ABOUT THIS EXERCISE:
Copy out, from the data, each line containing the string "pixels".
--- DATA SHOWN ---
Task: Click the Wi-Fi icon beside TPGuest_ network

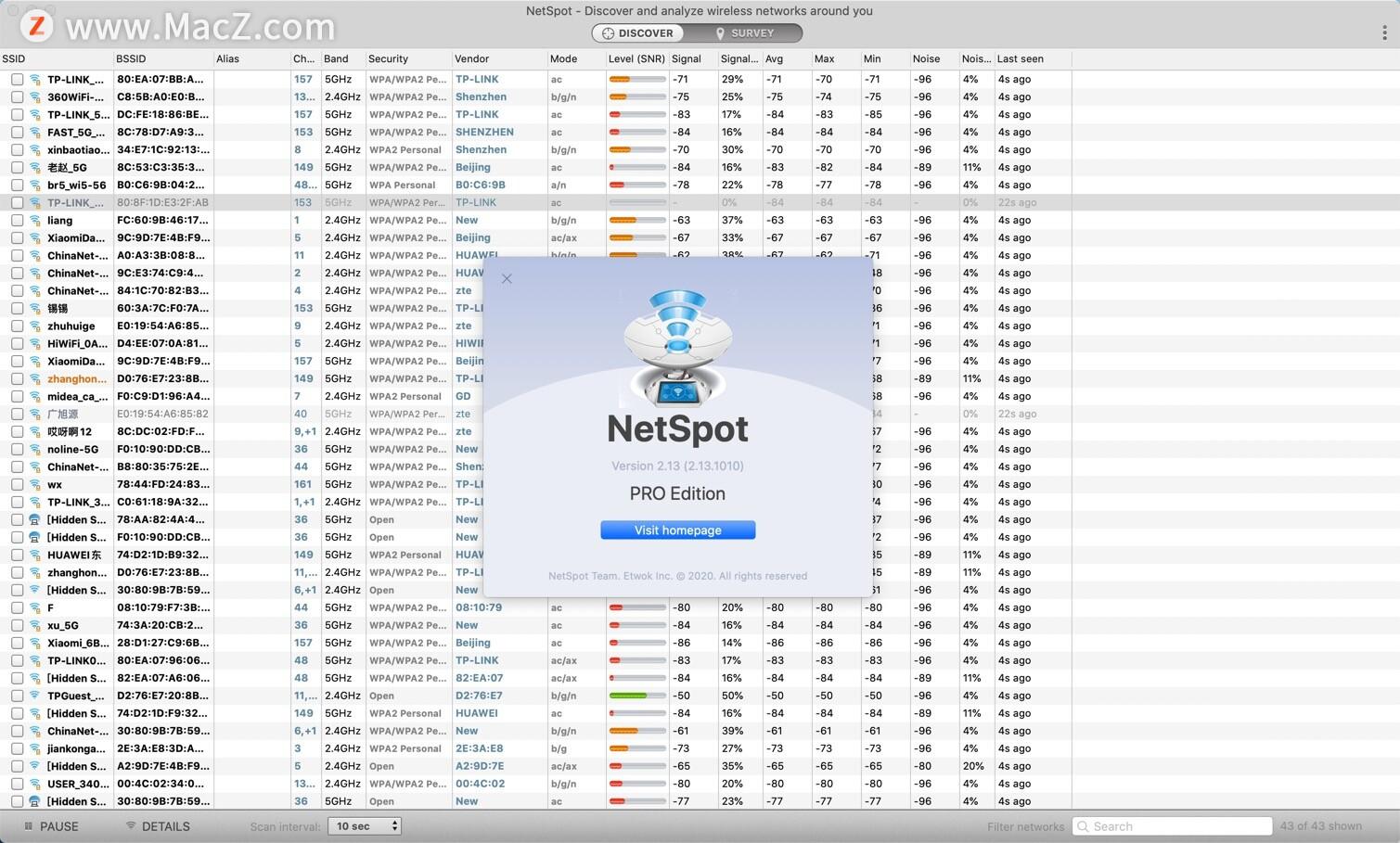Action: coord(33,696)
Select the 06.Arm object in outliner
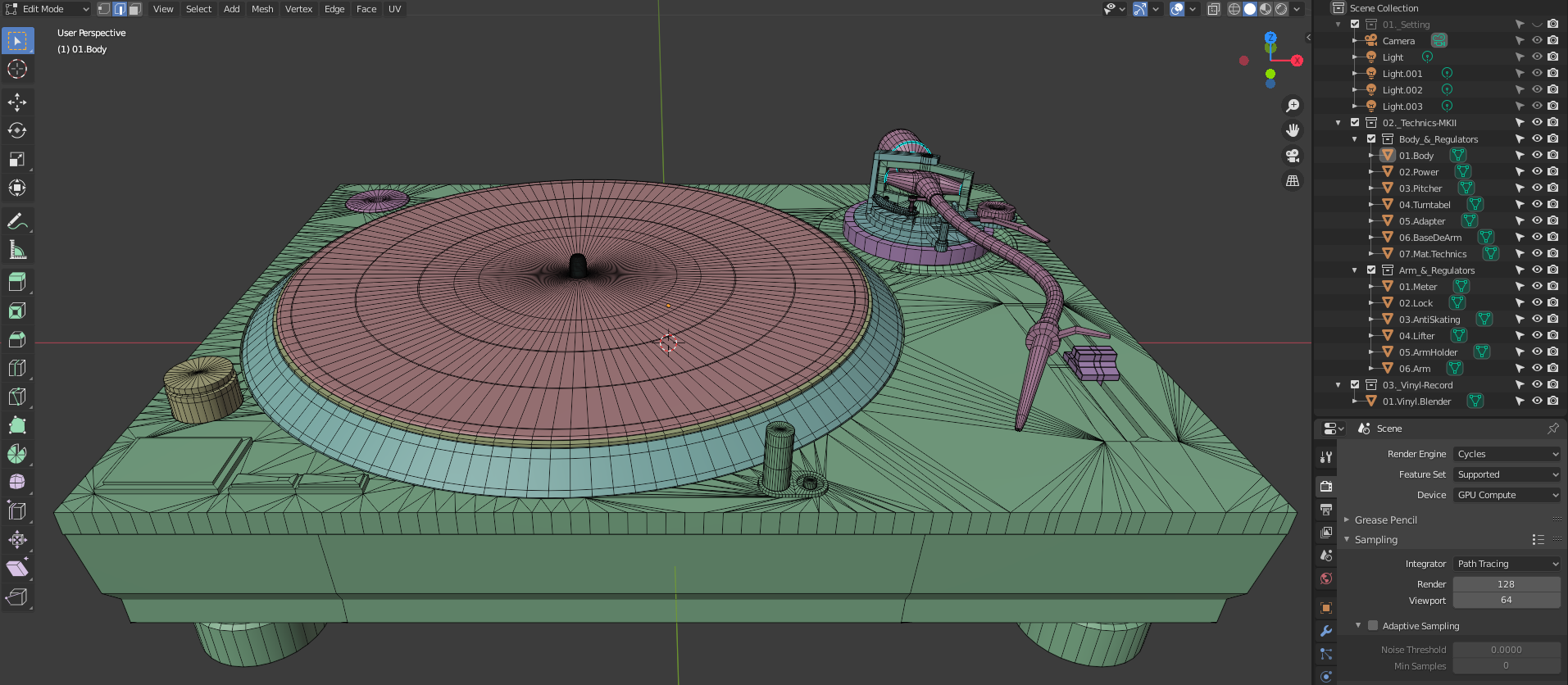The width and height of the screenshot is (1568, 685). coord(1415,369)

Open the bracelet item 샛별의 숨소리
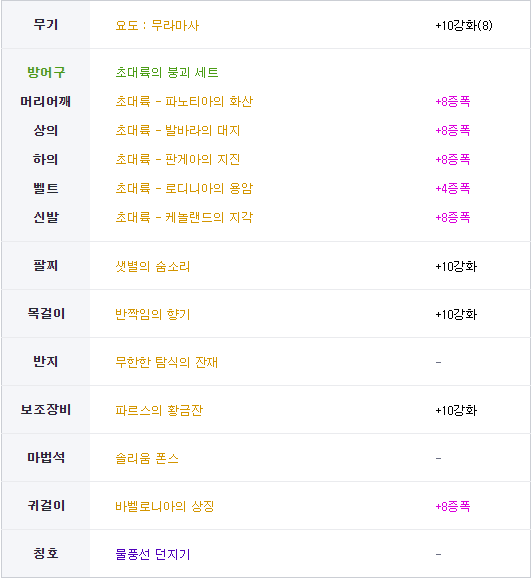153,266
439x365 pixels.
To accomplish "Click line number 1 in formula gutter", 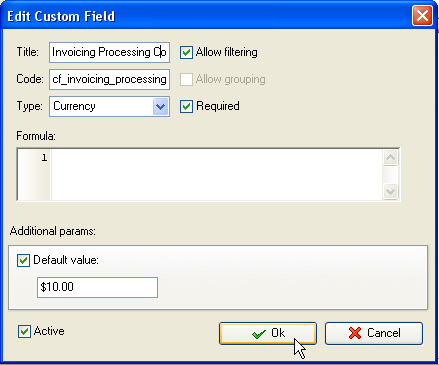I will [44, 158].
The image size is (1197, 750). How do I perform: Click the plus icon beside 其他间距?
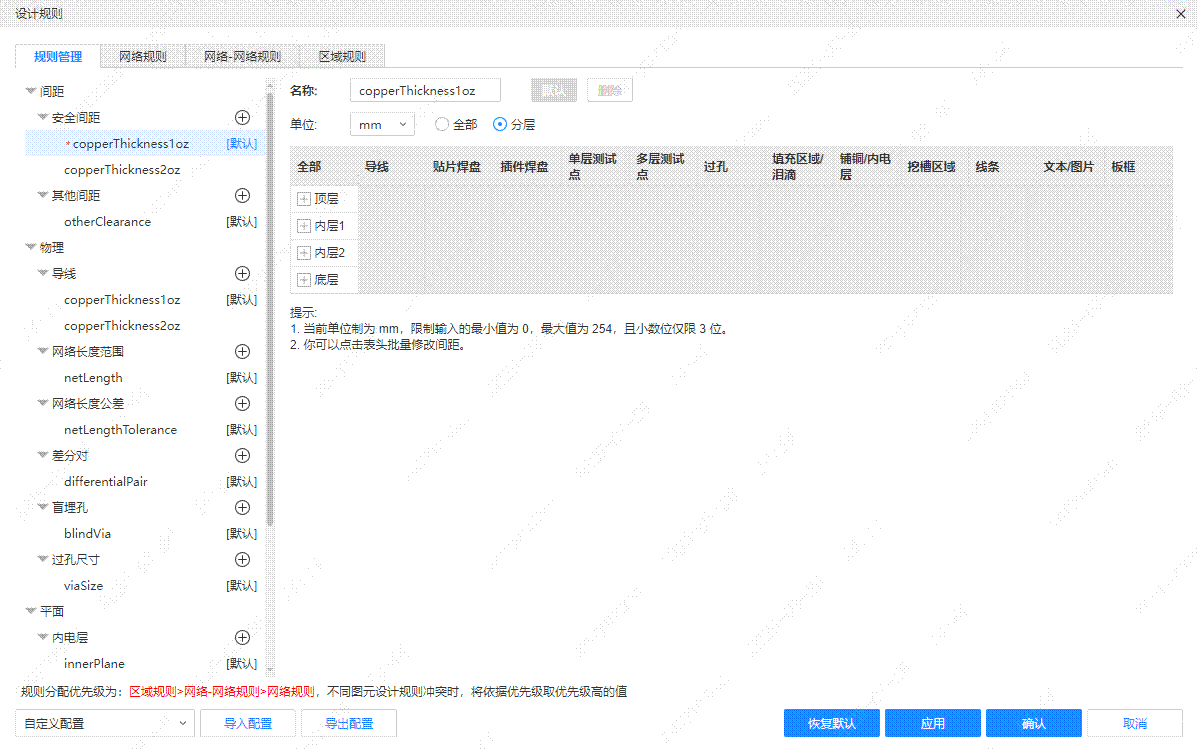tap(242, 195)
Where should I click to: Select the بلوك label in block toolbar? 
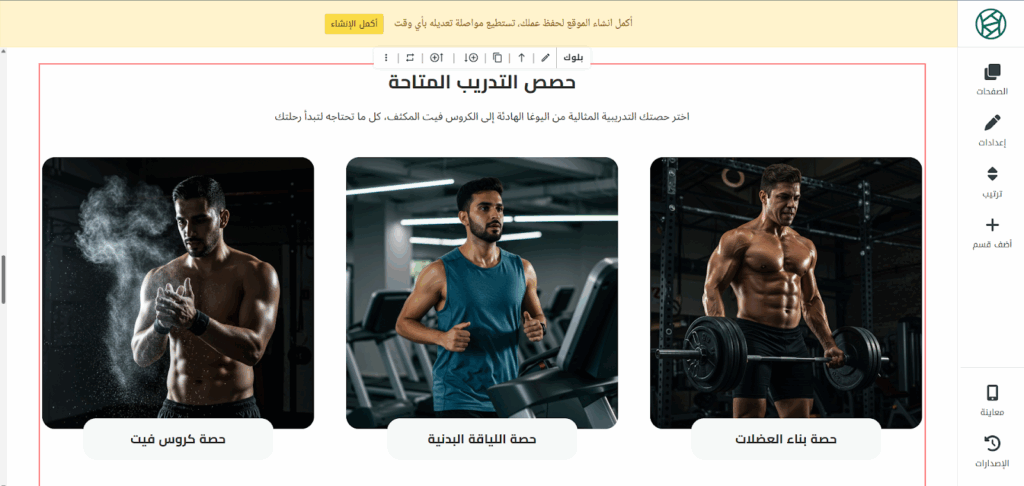(x=573, y=57)
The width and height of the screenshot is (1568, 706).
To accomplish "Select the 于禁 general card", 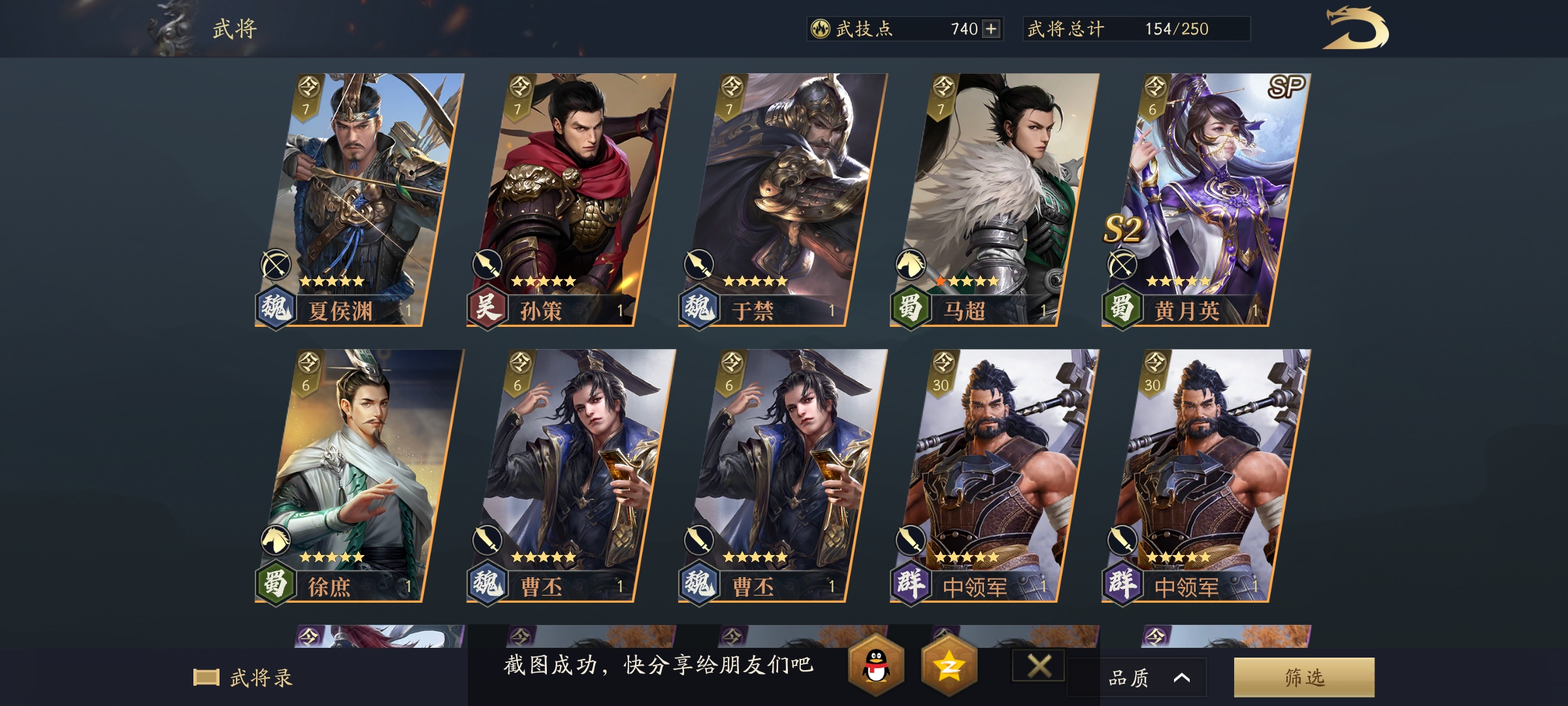I will (783, 199).
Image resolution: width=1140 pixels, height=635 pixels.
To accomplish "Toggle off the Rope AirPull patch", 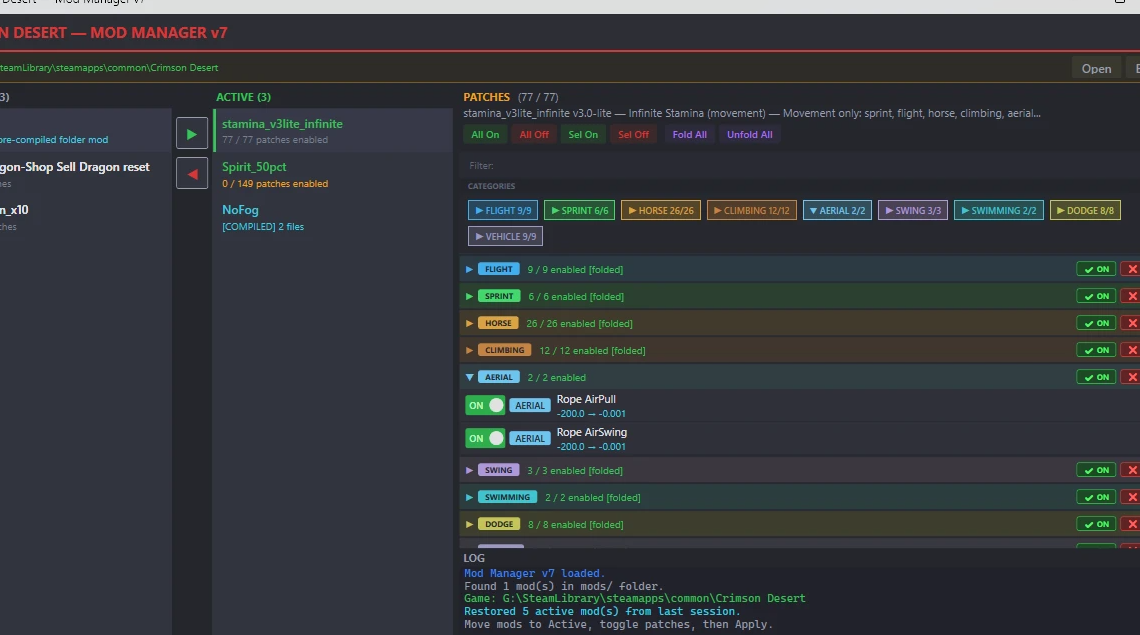I will tap(485, 405).
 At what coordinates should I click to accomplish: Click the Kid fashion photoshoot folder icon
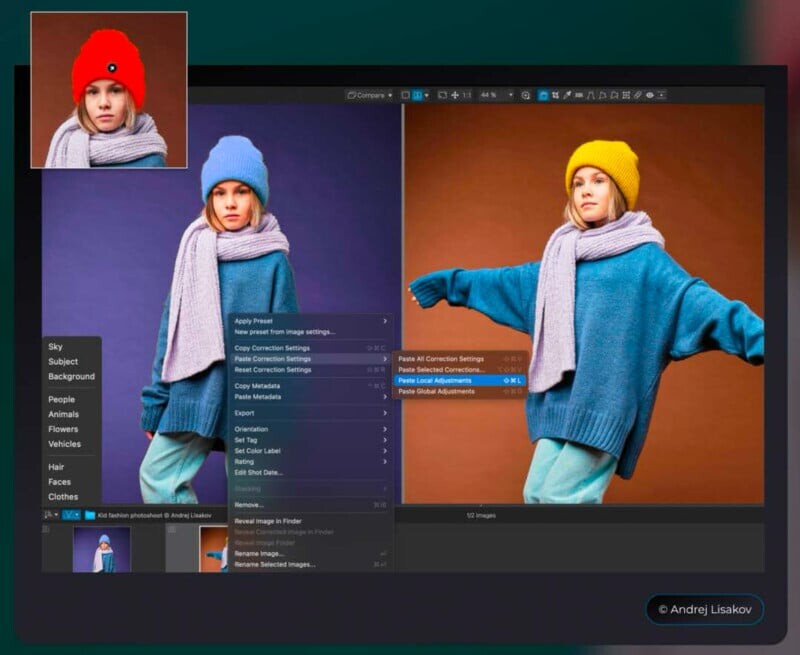(x=90, y=515)

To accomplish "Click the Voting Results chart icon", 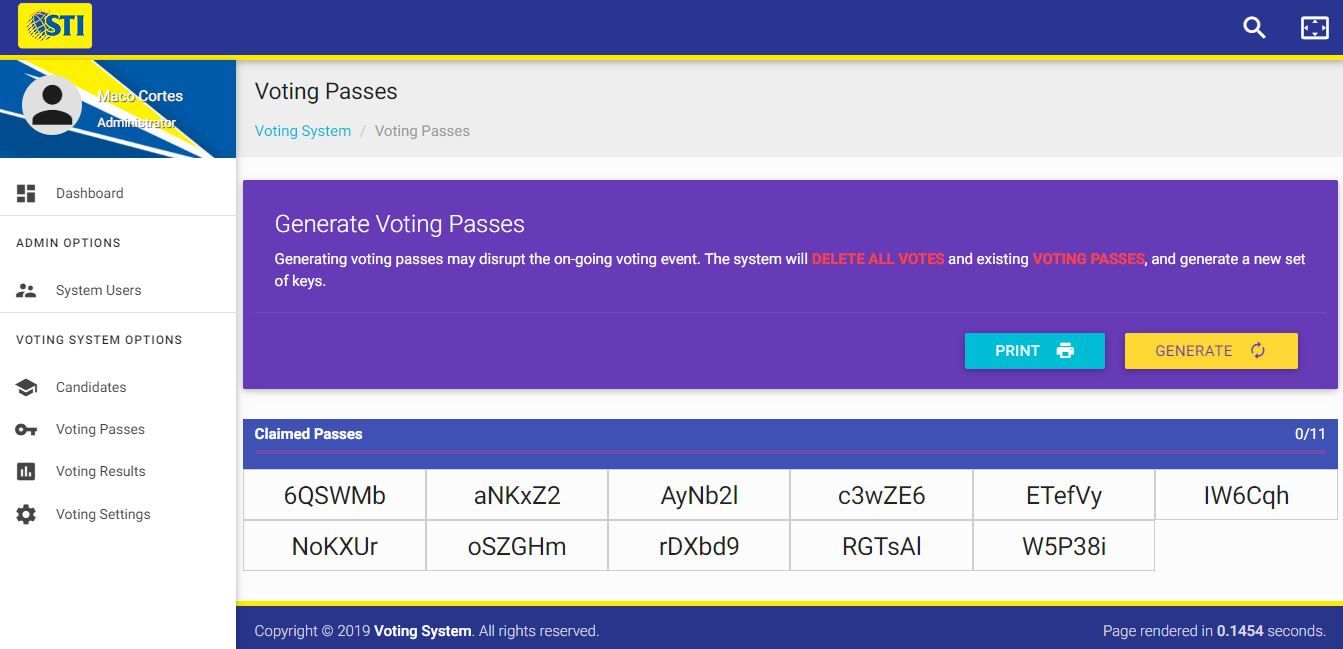I will click(26, 471).
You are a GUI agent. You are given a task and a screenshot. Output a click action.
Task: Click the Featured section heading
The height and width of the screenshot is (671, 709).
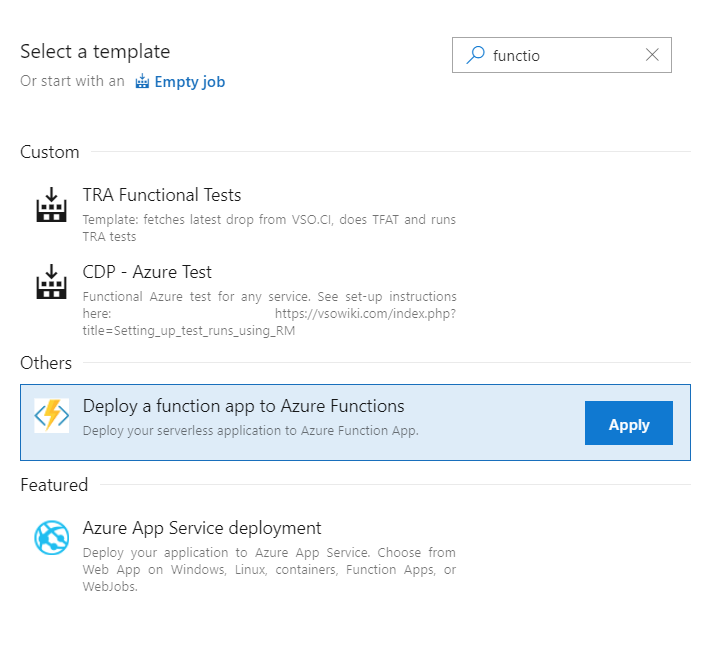pos(54,485)
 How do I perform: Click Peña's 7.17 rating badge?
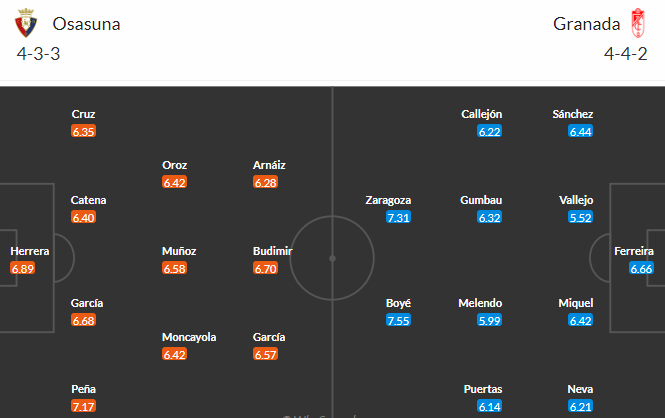[x=84, y=407]
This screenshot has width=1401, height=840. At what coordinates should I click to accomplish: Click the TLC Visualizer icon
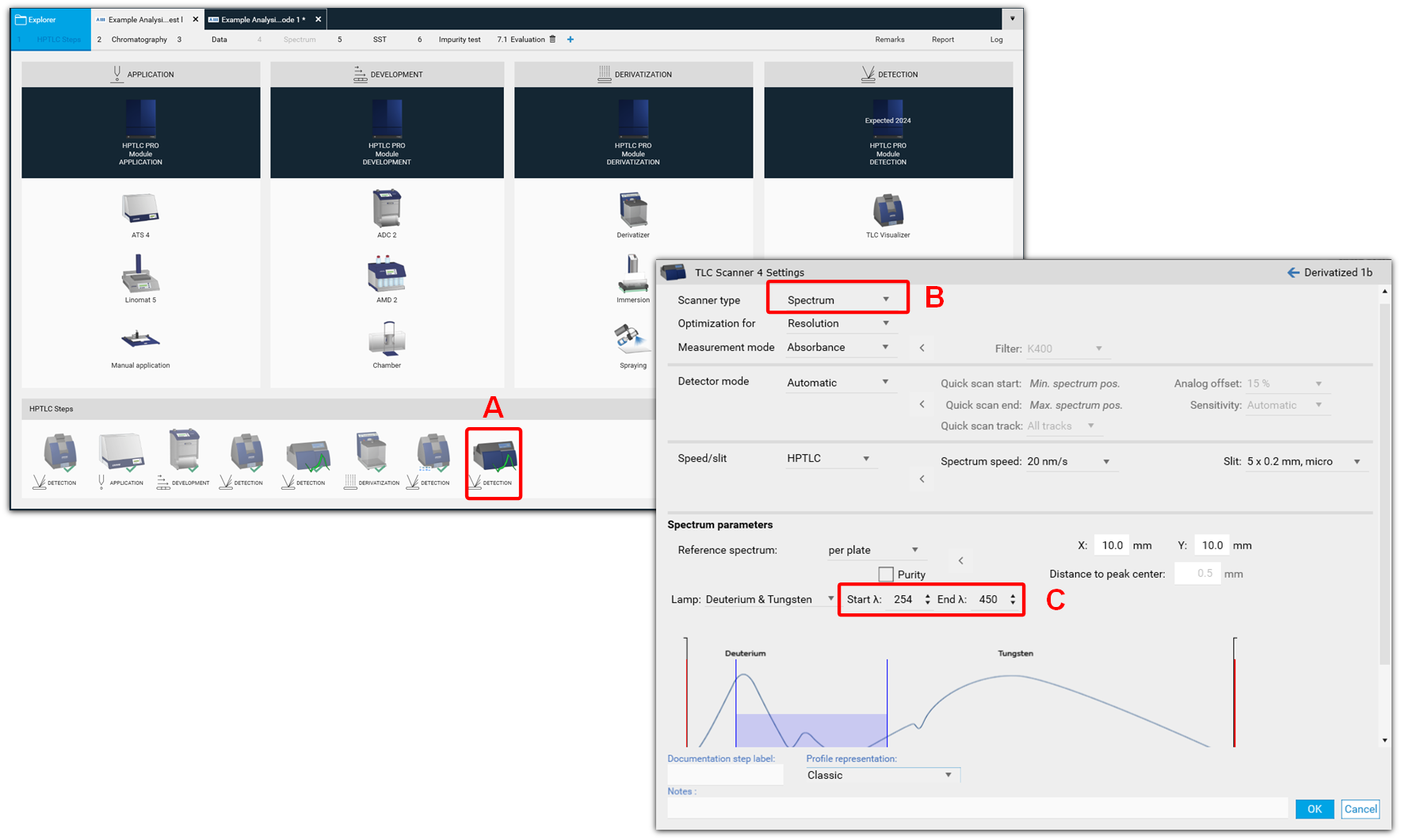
---
SOLUTION FOR THIS EXERCISE:
439x365 pixels.
Image resolution: width=1140 pixels, height=635 pixels.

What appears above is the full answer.